Что тебе снится, лобастый подросток,
Сороковой, метр семьдесят два?
Бьётся под веками, крутится, рыщет
В тающей памяти… Мам, не читай! —
В четверти тройка, вода, костровище,
Девочка Катя, Хабаровский край.
***
Птичка из книги раскрытой зерно
Истины — хвать.
Всех в этом доме волнует одно:
Как перестать?
Но до чего же ты ловкая дрянь,
Птичка чинарь!
Птичка, ой всё говорю, перестань,
Не начинай.
***
Я наигралась, довольно. Икон не рисую — не с кого.
В небо с бегущей строкой дыхания — ни вопроса я.
Но у меня на тебя обида такая детская.
Но у меня по тебе тоска нестерпимо взрослая.
Энтузиазм похоронен, а после распят и выпорот.

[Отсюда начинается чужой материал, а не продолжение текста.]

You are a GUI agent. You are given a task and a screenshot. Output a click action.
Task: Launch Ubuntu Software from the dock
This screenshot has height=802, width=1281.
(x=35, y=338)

Слушая хриплую песню победы соичью,
Я захотела, чтобы, как в детском стишке, навыворот,
Переменить рокировкой досаду с горечью.
Прямо ходить отвыкая, в потёмках ползая,
До волдырей обожгла слова, торопясь согреться, я,
Чтобы обида взяла за горло больная, взрослая.

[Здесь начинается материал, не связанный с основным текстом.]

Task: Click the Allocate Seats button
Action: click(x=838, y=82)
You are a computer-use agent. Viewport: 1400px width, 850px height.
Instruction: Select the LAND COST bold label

Вот и тоска по тебе пришла безнадёжно детская.
***
Вот слог, а вот порог, отметка невозврата,
Вскочил, ноотропил всухую зажевал,
Я бегаю по рок-н-ролльному квадрату,
Я с детства не любил священный твой овал.

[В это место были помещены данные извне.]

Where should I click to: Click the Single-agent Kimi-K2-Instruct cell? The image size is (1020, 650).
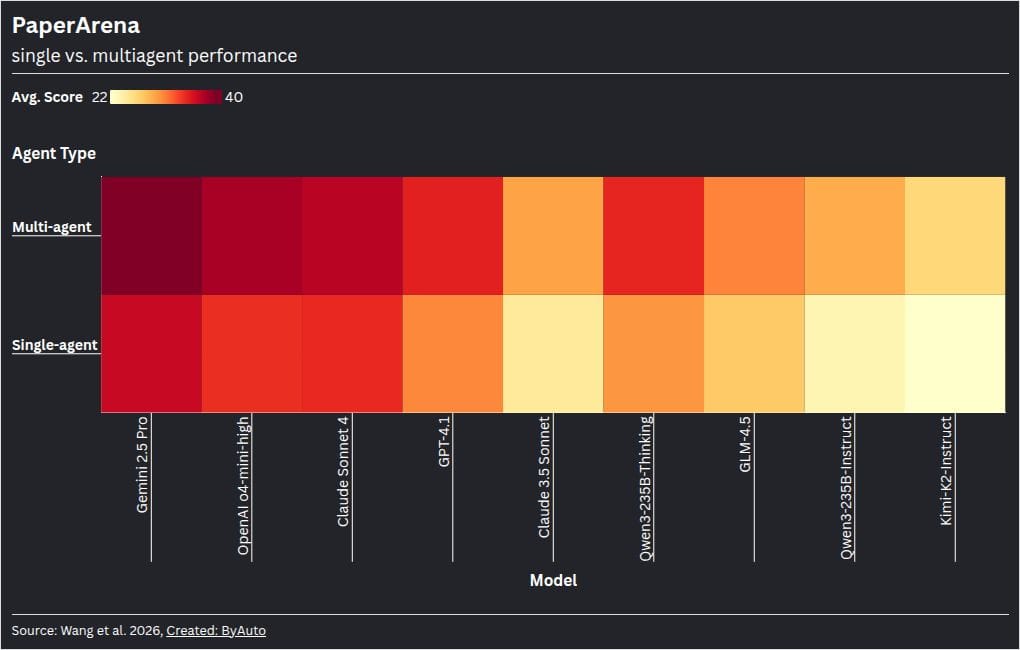955,353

Товарищ мой обмяк в сомнении тяжёлом
О пуделе хромом с данайцами внутри,
А я забрал коньяк и вышел за глаголом,
И мы пошли домой, бодая фонари.
Танцуем, пренебречь! Страна асфальт простёрла
Обильно, и едва теперь заговорю,
Но, как простуда, речь моё щекочет горло,
И я плюю слова под ноги ноябрю.
***
Лейся, песня, в пасть Ваала,
Не прольётся ни хрена,
Рифмовать кого попало
Посылает нас страна.
И хоть в рифме ничего нет,
Чует каждый рифмоплёт,
Что страна его догонит
И ещё разок пошлёт!
***
На каминг-аут, видимо, не потянет,
На повесть — вряд ли, максимум на сонет:
Святого ну ничегошеньки у меня нет,
Стыда у меня и совести тоже нет.
Казалось бы, тут живи и не беспокойся,
Танцуй от печки и слушай кимвалов медь,
Но как при таких роскошных душевных свойствах
Ума и денег вышло не заиметь?
***
Медный, ещё рыжее, огонь. Genug.
Жила дрожит на шее, проводит звук,
С той стороны аорты — разъём «тюльпан».
Ясно, что гордый, видно же. По шипам,
В волосы, на затылке и у виска
Впутавшимся неслышно, исподтишка.
Раннее синее утро везёт тягач.
Струнами линии электропередач.
Родина вышла, кутая сон в платок.
В воздухе слышно, как раздаётся ток.
Грифы столбов, фаянсовые колки.
Колкая бровь скручена из строки.
***
В русской женщине, как в палате пионерлагеря,
Спит целый отряд лирических героинь.
Пробираясь ночью через палату,
Чтобы намазать зубной пастой царевну Будур,
Бойся разбудить по дороге
Анну Каренину,
Наташу Ростову,
Маргариту Николаевну, а главное —
Марфу Посадницу
И княгиню Ольгу.
***
Полночь плещется в воде бросовой рыбёшкой,
Сыро, холодно, страшней вечера в разы,
Ангел тянется к волхвам, спящим под рогожкой,
И, жалея разбудить, смотрит на часы.
По руке бегут века, стрелок не касаясь,
Рановато знать живым, даже не святым,
Мене, мене, упарсин, мене, текел, фарес,
Взвешено, разделено, найдено пустым.
Создаётся человек, а выходит Голем,
И кого уже теперь спросишь — почему?
Инженерное меню заперто паролем,
Силикатные века падают во тьму.
Значит, мальчику пора. Но такой опасный,
Горький век, немного в нём будет светлых дней…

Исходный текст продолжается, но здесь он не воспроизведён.